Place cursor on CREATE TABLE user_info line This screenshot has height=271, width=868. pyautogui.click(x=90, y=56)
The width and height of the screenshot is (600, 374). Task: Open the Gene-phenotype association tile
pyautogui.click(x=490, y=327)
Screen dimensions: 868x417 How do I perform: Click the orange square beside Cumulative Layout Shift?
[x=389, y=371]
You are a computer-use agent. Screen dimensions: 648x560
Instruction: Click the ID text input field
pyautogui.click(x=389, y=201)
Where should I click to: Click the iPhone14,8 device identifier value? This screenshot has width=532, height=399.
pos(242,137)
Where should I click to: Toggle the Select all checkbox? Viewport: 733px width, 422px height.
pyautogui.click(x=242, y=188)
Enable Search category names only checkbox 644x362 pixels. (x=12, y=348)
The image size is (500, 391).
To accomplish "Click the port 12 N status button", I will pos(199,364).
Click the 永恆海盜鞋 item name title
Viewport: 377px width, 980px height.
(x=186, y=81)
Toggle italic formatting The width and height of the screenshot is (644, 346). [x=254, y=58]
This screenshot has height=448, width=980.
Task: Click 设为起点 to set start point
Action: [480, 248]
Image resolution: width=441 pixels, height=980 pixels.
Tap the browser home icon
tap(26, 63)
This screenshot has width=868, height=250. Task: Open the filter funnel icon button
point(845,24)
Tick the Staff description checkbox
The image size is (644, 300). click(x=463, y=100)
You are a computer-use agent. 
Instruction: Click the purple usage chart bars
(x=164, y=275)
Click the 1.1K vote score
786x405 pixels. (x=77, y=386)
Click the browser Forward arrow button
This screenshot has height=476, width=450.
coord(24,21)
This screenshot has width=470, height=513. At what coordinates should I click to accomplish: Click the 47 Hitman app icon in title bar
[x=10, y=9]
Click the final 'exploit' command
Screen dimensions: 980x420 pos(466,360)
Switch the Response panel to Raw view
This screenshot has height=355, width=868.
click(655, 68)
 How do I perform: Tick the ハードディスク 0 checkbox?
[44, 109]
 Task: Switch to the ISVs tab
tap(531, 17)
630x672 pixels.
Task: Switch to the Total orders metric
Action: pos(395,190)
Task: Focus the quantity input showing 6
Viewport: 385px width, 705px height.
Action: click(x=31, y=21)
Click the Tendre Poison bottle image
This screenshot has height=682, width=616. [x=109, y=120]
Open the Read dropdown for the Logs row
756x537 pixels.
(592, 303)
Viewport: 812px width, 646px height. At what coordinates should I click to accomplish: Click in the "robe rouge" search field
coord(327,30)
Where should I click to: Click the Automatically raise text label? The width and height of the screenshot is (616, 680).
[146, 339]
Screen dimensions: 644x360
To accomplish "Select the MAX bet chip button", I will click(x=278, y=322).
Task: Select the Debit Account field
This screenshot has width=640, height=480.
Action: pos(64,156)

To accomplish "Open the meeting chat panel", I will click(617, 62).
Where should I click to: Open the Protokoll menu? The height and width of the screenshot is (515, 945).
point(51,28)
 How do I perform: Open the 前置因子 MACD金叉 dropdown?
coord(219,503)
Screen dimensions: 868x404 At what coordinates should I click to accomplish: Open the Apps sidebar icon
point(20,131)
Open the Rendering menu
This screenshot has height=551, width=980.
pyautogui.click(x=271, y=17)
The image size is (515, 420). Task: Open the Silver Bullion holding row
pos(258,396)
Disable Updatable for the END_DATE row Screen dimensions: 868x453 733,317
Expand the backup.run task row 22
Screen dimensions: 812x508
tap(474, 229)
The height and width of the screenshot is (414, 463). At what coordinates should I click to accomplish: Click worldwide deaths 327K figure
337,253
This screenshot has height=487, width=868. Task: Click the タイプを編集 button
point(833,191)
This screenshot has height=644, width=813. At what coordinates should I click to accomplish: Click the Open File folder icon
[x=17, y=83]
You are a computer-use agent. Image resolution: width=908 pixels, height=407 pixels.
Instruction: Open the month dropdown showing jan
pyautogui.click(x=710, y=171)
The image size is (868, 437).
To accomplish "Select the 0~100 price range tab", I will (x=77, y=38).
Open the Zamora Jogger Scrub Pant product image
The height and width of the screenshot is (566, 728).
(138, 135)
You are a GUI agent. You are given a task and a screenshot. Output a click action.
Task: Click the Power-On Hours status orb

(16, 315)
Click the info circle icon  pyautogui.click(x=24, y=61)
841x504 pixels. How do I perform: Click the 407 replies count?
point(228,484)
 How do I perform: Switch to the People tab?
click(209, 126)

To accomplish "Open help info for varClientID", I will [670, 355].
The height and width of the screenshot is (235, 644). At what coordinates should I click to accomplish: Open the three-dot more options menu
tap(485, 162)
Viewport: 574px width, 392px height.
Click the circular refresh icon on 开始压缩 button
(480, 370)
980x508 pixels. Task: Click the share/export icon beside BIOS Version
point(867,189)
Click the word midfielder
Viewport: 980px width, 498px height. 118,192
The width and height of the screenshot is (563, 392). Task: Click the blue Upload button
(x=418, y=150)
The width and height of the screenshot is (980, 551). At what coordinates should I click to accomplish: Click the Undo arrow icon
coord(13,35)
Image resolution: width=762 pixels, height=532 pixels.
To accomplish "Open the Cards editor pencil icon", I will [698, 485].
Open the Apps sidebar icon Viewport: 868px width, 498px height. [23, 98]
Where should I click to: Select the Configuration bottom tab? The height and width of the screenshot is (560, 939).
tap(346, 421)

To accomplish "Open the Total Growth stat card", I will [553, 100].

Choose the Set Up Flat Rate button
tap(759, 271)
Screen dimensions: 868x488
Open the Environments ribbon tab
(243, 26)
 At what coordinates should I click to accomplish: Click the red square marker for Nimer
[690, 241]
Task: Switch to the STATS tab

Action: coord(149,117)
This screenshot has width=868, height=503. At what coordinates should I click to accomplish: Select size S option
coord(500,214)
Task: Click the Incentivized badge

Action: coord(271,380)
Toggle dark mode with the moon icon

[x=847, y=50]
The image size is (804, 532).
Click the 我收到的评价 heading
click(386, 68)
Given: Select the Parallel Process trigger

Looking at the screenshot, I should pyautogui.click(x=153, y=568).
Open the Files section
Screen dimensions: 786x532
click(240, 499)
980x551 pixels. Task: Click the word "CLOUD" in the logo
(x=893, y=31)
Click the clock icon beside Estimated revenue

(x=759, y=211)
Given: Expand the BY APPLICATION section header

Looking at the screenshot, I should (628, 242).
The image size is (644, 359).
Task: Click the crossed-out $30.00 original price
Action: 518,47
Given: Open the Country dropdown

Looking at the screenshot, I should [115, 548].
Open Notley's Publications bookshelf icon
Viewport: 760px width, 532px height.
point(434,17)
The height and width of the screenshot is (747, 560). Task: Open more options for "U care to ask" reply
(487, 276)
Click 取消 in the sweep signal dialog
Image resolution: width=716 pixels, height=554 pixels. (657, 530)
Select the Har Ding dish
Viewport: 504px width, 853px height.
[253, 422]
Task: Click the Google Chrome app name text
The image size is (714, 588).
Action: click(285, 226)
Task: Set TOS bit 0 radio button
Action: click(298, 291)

━━━━

WHAT YOU SHOULD DO
Reproduce the listing above line for line, exactly.

WRITTEN SOLUTION
Place cursor on CREATE TABLE user_info line This screenshot has height=271, width=868. pyautogui.click(x=90, y=56)
The width and height of the screenshot is (600, 374). Task: Open the Gene-phenotype association tile
pyautogui.click(x=490, y=327)
Screen dimensions: 868x417 How do I perform: Click the orange square beside Cumulative Layout Shift?
[x=389, y=371]
You are a computer-use agent. Screen dimensions: 648x560
Instruction: Click the ID text input field
pyautogui.click(x=389, y=201)
Where should I click to: Click the iPhone14,8 device identifier value? This screenshot has width=532, height=399.
pos(242,137)
Where should I click to: Toggle the Select all checkbox? Viewport: 733px width, 422px height.
pyautogui.click(x=242, y=188)
Enable Search category names only checkbox 644x362 pixels. (x=12, y=348)
The image size is (500, 391).
To accomplish "Click the port 12 N status button", I will pos(199,364).
Click the 永恆海盜鞋 item name title
Viewport: 377px width, 980px height.
(x=186, y=81)
Toggle italic formatting The width and height of the screenshot is (644, 346). [x=254, y=58]
This screenshot has height=448, width=980.
Task: Click 设为起点 to set start point
Action: [480, 248]
Image resolution: width=441 pixels, height=980 pixels.
Tap the browser home icon
tap(26, 63)
This screenshot has width=868, height=250. Task: Open the filter funnel icon button
point(845,24)
Tick the Staff description checkbox
The image size is (644, 300). click(x=463, y=100)
You are a computer-use agent. 
Instruction: Click the purple usage chart bars
(x=164, y=275)
Click the 1.1K vote score
786x405 pixels. (x=77, y=386)
Click the browser Forward arrow button
This screenshot has height=476, width=450.
coord(24,21)
This screenshot has width=470, height=513. At what coordinates should I click to accomplish: Click the 47 Hitman app icon in title bar
[x=10, y=9]
Click the final 'exploit' command
Screen dimensions: 980x420 pos(466,360)
Switch the Response panel to Raw view
This screenshot has height=355, width=868.
click(655, 68)
 How do I perform: Tick the ハードディスク 0 checkbox?
[44, 109]
 Task: Switch to the ISVs tab
tap(531, 17)
630x672 pixels.
Task: Switch to the Total orders metric
Action: pos(395,190)
Task: Focus the quantity input showing 6
Viewport: 385px width, 705px height.
Action: click(x=31, y=21)
Click the Tendre Poison bottle image
This screenshot has height=682, width=616. [x=109, y=120]
Open the Read dropdown for the Logs row
756x537 pixels.
(592, 303)
Viewport: 812px width, 646px height. At what coordinates should I click to accomplish: Click in the "robe rouge" search field
coord(327,30)
Where should I click to: Click the Automatically raise text label? The width and height of the screenshot is (616, 680).
[146, 339]
Screen dimensions: 644x360
To accomplish "Select the MAX bet chip button", I will click(x=278, y=322).
Task: Select the Debit Account field
This screenshot has width=640, height=480.
Action: pos(64,156)

To accomplish "Open the meeting chat panel", I will click(617, 62).
Where should I click to: Open the Protokoll menu? The height and width of the screenshot is (515, 945).
point(51,28)
 How do I perform: Open the 前置因子 MACD金叉 dropdown?
coord(219,503)
Screen dimensions: 868x404 At what coordinates should I click to accomplish: Open the Apps sidebar icon
point(20,131)
Open the Rendering menu
This screenshot has height=551, width=980.
pyautogui.click(x=271, y=17)
The image size is (515, 420). Task: Open the Silver Bullion holding row
pos(258,396)
Disable Updatable for the END_DATE row Screen dimensions: 868x453 733,317
Expand the backup.run task row 22
Screen dimensions: 812x508
tap(474, 229)
The height and width of the screenshot is (414, 463). At what coordinates should I click to accomplish: Click worldwide deaths 327K figure
337,253
This screenshot has height=487, width=868. Task: Click the タイプを編集 button
point(833,191)
This screenshot has height=644, width=813. At what coordinates should I click to accomplish: Click the Open File folder icon
[x=17, y=83]
You are a computer-use agent. Image resolution: width=908 pixels, height=407 pixels.
Instruction: Open the month dropdown showing jan
pyautogui.click(x=710, y=171)
The image size is (868, 437).
To accomplish "Select the 0~100 price range tab", I will (x=77, y=38).
Open the Zamora Jogger Scrub Pant product image
The height and width of the screenshot is (566, 728).
(138, 135)
You are a GUI agent. You are given a task and a screenshot. Output a click action.
Task: Click the Power-On Hours status orb

(16, 315)
Click the info circle icon  pyautogui.click(x=24, y=61)
841x504 pixels. How do I perform: Click the 407 replies count?
point(228,484)
 How do I perform: Switch to the People tab?
click(209, 126)

To accomplish "Open help info for varClientID", I will [670, 355].
The height and width of the screenshot is (235, 644). At what coordinates should I click to accomplish: Open the three-dot more options menu
tap(485, 162)
Viewport: 574px width, 392px height.
Click the circular refresh icon on 开始压缩 button
(480, 370)
980x508 pixels. Task: Click the share/export icon beside BIOS Version
point(867,189)
Click the word midfielder
Viewport: 980px width, 498px height. 118,192
The width and height of the screenshot is (563, 392). Task: Click the blue Upload button
(x=418, y=150)
The width and height of the screenshot is (980, 551). At what coordinates should I click to accomplish: Click the Undo arrow icon
coord(13,35)
Image resolution: width=762 pixels, height=532 pixels.
To accomplish "Open the Cards editor pencil icon", I will [698, 485].
Open the Apps sidebar icon Viewport: 868px width, 498px height. [23, 98]
Where should I click to: Select the Configuration bottom tab? The height and width of the screenshot is (560, 939).
tap(346, 421)

To accomplish "Open the Total Growth stat card", I will [553, 100].

Choose the Set Up Flat Rate button
tap(759, 271)
Screen dimensions: 868x488
Open the Environments ribbon tab
(243, 26)
 At what coordinates should I click to accomplish: Click the red square marker for Nimer
[690, 241]
Task: Switch to the STATS tab

Action: coord(149,117)
This screenshot has width=868, height=503. At what coordinates should I click to accomplish: Select size S option
coord(500,214)
Task: Click the Incentivized badge

Action: coord(271,380)
Toggle dark mode with the moon icon

[x=847, y=50]
The image size is (804, 532).
Click the 我收到的评价 heading
click(386, 68)
Given: Select the Parallel Process trigger

Looking at the screenshot, I should pyautogui.click(x=153, y=568).
Open the Files section
Screen dimensions: 786x532
click(240, 499)
980x551 pixels. Task: Click the word "CLOUD" in the logo
(x=893, y=31)
Click the clock icon beside Estimated revenue

(x=759, y=211)
Given: Expand the BY APPLICATION section header

Looking at the screenshot, I should (628, 242).
The image size is (644, 359).
Task: Click the crossed-out $30.00 original price
Action: 518,47
Given: Open the Country dropdown

Looking at the screenshot, I should [115, 548].
Open Notley's Publications bookshelf icon
Viewport: 760px width, 532px height.
point(434,17)
The height and width of the screenshot is (747, 560). Task: Open more options for "U care to ask" reply
(487, 276)
Click 取消 in the sweep signal dialog
Image resolution: width=716 pixels, height=554 pixels. (657, 530)
Select the Har Ding dish
Viewport: 504px width, 853px height.
[253, 422]
Task: Click the Google Chrome app name text
The image size is (714, 588).
Action: click(285, 226)
Task: Set TOS bit 0 radio button
Action: click(298, 291)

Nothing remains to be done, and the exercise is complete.